Saturday, March 30, 2013

Tristan's perfect pitch and perfect timing for the Aleluya

Smooth and fluid lifting of the black veil

Tristan has already won a fan here: a girl who looks like me when I was little :)

An Easter souvenir shot with  the two cantora trainors and members of the Aleluya choir

The angel pose was carried over even after the Aleluya performance
There was no tinge of nervousness from his voice while singing the aleluya song. Not out of tune either and the pitch was excellent. Even the rope carrying his body weight was moving smoothly and flawlessly as he was descending  to lift the black veil off from the Blessed Mother's face. Even the rain was cooperative. The drizzle was short lived and light, more like a blessing from heaven.

Congratulations, Tristan for a marvelous performance this Easter Sunday's dawn aleluya. In Bulusan's dialect Tristan is the 'nagdagit sa aleluya'.

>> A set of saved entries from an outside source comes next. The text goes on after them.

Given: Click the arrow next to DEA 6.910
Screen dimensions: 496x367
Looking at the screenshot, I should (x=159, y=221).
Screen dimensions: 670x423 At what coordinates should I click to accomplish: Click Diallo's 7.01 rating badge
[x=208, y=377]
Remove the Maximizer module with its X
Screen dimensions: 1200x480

Photographs by Alma P. Gamil
Bulusan, Sorsogon, Philipines


Wednesday, March 27, 2013

Santa Marta: A beautiful Act of devotion







For the discerning eye, it is evident, everything about the Santa were meticulously prepared. The style of the gown, the accessories used, the flowers and even the color combination were so excellent that one can sense a professional designer's hand behind the exquisite presentation.

Surprisingly, the effect was not ostentatious but rather a high couture and a manifestation of a sense of style on the part of the 'carer' of the Santa.

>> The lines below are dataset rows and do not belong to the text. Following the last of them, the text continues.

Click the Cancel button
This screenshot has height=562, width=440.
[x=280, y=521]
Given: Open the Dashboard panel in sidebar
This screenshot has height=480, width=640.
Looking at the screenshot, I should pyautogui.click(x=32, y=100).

Santa Marta will always be dear to me since she 'lives' just beside our residence in Central, only a house away. I have known her since I was a child. She never ages. She is as beautiful as ever and more radiant now in the hands of a devoted carer- a grandson of our neighbor. Without fail the Santa always catches my curiosity for the whole week of the Kamahalan (Holy Week) when all the town's santas and santos are present at the Saint James the Greater Parish Church of Bulusan.

Taking care of a Santa for the Kamahalan is an act of devotion and faith in Bulusan. Although done only once a year, the preparation for the event entails not just a short span of days or weeks. It is actually a way of life for the carer that will last a lifetime and will extend to the next in the family line or whoever will be fortunate enough to be given the task of caring a Santa.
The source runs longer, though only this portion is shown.